PROVIDED TEXT>
There's a lot to keep track of. Here’s today’s list of news updates and stories you may have missed.
Treasury Secretary Steven Mnuchin said on Fox News on Sunday that Senate Republicans will release their next coronavirus relief package on Monday, after it was delayed last week. He said it’s “unfair” to say the Republican conference can’t come to an agreement. “The administration and Senate Republicans are completely on the same page” and on Saturday were “just working on technical issues,” Mnuchin stated.
Meanwhile, on Monday morning, Senate Minority Leader Chuck Schumer, D-N.Y., blasted Republicans for not releasing the proposal. “We have unemployment running out, we have renter protection running out, we have state and local governments going into a new month and won't have the money and will lay off thousands and thousands of people,” he said on MSNBC. “We want to sit down and negotiate. But you can't negotiate with a ghost.” Here are some other headlines from over the weekend and today that you might have missed.
About 4,000 federal employees said they contracted the coronavirus at work and 60 have died. These employees are seeking disability compensation as a result. A Labor Department inspector general report from earlier this month predicted that number could reach 6,000 within weeks, The Washington Post reported on Monday. On July 17, Government Executive reported that, overall, more than 39,000 federal employees have tested positive for the virus so far.
The White House is launching a regional media campaign to show its “renewed focus” on fighting the pandemic. "We’re targeting more than 200 bookings in the next two weeks to communicate to emerging hot spots how to avoid spread and what the federal government is doing to help them," a White House official told Axios.
In April, a Centers for Disease Control and Prevention team went door-to-door in two predominantly Black communities in Georgia asking for blood samples, as part of the agency’s coronavirus research on racial disparities. The plan “backfired” because there was little warning beforehand and residents were scared, Politico reported on Sunday. “The episode was emblematic of the federal government’s ongoing failures to address the huge racial and ethnic disparities that have persisted throughout the coronavirus pandemic.”
The first Phase 3 coronavirus vaccine clinical trial in the United States began on Monday. The possible vaccine was developed by the biotechnology company Moderna and the National Institute of Allergy and Infectious Diseases, a division of the National Institutes of Health. The agency expects to enroll about 30,000 adults, who don’t have coronavirus, in the study across 89 research sites nationwide. “Having a safe and effective vaccine distributed by the end of 2020 is a stretch goal, but it’s the right goal for the American people,” said Dr. Francis Collins, NIH director. “The launch of this Phase 3 trial in record time while maintaining the most stringent safety measures demonstrates American ingenuity at its best and what can be done when stakeholders come together with unassailable objectivity toward a common goal.”

DATA PROVIDED>
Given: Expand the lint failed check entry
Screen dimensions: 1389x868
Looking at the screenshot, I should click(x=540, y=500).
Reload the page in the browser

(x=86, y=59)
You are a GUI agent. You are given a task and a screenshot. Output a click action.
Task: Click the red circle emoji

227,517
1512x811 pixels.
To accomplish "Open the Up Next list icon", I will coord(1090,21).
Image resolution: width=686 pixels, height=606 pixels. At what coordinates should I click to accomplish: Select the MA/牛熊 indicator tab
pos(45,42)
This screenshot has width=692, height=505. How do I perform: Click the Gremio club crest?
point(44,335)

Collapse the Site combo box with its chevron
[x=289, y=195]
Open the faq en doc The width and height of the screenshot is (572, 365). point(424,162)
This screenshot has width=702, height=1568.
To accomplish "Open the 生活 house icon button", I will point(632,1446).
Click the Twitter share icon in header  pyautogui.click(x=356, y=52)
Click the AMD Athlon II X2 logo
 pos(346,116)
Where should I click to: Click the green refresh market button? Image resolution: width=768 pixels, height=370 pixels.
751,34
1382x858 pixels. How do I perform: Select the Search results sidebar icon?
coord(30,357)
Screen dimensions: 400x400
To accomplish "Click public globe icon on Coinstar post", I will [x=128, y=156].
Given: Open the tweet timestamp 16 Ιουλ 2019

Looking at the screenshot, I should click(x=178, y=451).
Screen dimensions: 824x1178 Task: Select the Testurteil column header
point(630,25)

EXERCISE INSTRUCTIONS>
- A) Copy the passage of the coronavirus news roundup from "Meanwhile, on Monday" up to and including "might have missed.".
- B) In the coronavirus news roundup, across how many research sites will the Phase 3 vaccine trial enroll its participants?
- C) Continue the coronavirus news roundup from where it stops.
You can set the items aside.

EXPECTED RESPONSES>
- A)
Meanwhile, on Monday morning, Senate Minority Leader Chuck Schumer, D-N.Y., blasted Republicans for not releasing the proposal. “We have unemployment running out, we have renter protection running out, we have state and local governments going into a new month and won't have the money and will lay off thousands and thousands of people,” he said on MSNBC. “We want to sit down and negotiate. But you can't negotiate with a ghost.” Here are some other headlines from over the weekend and today that you might have missed.

- B) 89 research sites nationwide.

- C)
Ahead of Phase 3 beginning, the Trump administration invested an additional $472 million into the trial. This helped expand the trial to 30,000 individuals, Politico reported on Sunday. The trial is part of the administration's “Operation Warp Speed” to develop a vaccine.
The Health and Human Services and Defense departments announced on Sunday that they awarded an “undefinitized” contract with a ceiling of $7.6 million to expand production of custom sample collection material and other coronavirus testing supplies. The contract went to Hologic Inc., a Massachusetts based medical device company.
National Security Adviser Robert O'Brien tested positive for coronavirus. He is the highest-ranking Trump administration official known to be infected so far. O’Brien’s last public appearance with the president was on July 10, but it is unclear if that was the last time they met, CNN reported on Monday.
On Friday, the Defense Department announced new contracts under the 1950 Defense Production Act worth $77.3 million. They are focused on the domestic electrical, aviation and rare earth material industrial bases. “These actions will help to retain critical workforce capabilities throughout the disruption caused by COVID-19 and to restore some jobs lost because of the pandemic,” said the department.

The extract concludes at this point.